A iniciativa, “Cidades para a Vida – Cidades contra a Pena de Morte”, a que a Câmara Municipal de Moimenta da Beira se associou, foi da Comunidade de Sant’Egidio e da Coligação Mundial Contra a Pena de Morte, da qual a Amnistia Internacional faz parte.

Marcaram presença os presidentes da autarquia, José Eduardo Ferreira, da Assembleia Municipal, Alcides Sarmento, e da Junta de Freguesia da Rua, António Manuel Pinto. No local, estiveram ainda outros eleitos (Francisco Cardia, vice-presidente, e Susana Lemos, vereadora) e também alguns populares que se juntaram à causa.

O evento celebra-se a 30 de Novembro porque foi nesse dia, do ano de 1786, que o então chamado Grão-Ducado da Toscana, no Norte de Itália, aboliu a pena de morte, tornando-se no primeiro estado europeu a acabar com esta forma de punição.

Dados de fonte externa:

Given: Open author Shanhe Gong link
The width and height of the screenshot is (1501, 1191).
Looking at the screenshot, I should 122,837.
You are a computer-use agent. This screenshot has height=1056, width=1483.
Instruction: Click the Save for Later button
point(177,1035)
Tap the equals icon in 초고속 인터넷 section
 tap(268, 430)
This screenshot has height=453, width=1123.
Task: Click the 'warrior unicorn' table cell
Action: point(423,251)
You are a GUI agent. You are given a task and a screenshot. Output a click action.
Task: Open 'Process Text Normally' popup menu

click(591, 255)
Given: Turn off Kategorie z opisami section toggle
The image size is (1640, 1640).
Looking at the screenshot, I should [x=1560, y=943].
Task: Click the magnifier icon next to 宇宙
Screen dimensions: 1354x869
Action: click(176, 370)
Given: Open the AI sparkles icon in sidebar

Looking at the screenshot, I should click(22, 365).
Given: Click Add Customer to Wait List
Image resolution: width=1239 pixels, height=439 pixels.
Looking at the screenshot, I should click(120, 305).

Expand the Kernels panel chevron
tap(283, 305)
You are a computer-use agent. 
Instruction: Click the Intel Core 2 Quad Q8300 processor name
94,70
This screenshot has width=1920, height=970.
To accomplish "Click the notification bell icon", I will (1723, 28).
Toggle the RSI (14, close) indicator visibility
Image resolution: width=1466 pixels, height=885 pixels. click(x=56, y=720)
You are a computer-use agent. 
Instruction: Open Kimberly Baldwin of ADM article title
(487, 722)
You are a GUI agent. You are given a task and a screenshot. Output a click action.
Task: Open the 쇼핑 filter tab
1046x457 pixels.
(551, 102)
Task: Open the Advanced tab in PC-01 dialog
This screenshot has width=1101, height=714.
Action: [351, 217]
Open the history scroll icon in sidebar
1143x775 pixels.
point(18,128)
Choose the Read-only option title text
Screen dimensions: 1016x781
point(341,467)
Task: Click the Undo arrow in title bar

Portugal foi também pioneiro e aboliu a pena capital em 1867, para crimes civis, e em 1976, para crimes militares. No entanto, é importante frisar que 60 países no mundo continuam a executar pessoas como forma de as punir pelos crimes alegadamente cometidos. Algumas delas, acrescente-se, são condenadas no seguimento de julgamentos injustos e, por vezes, sentenciadas à morte por crimes como o adultério ou o roubo.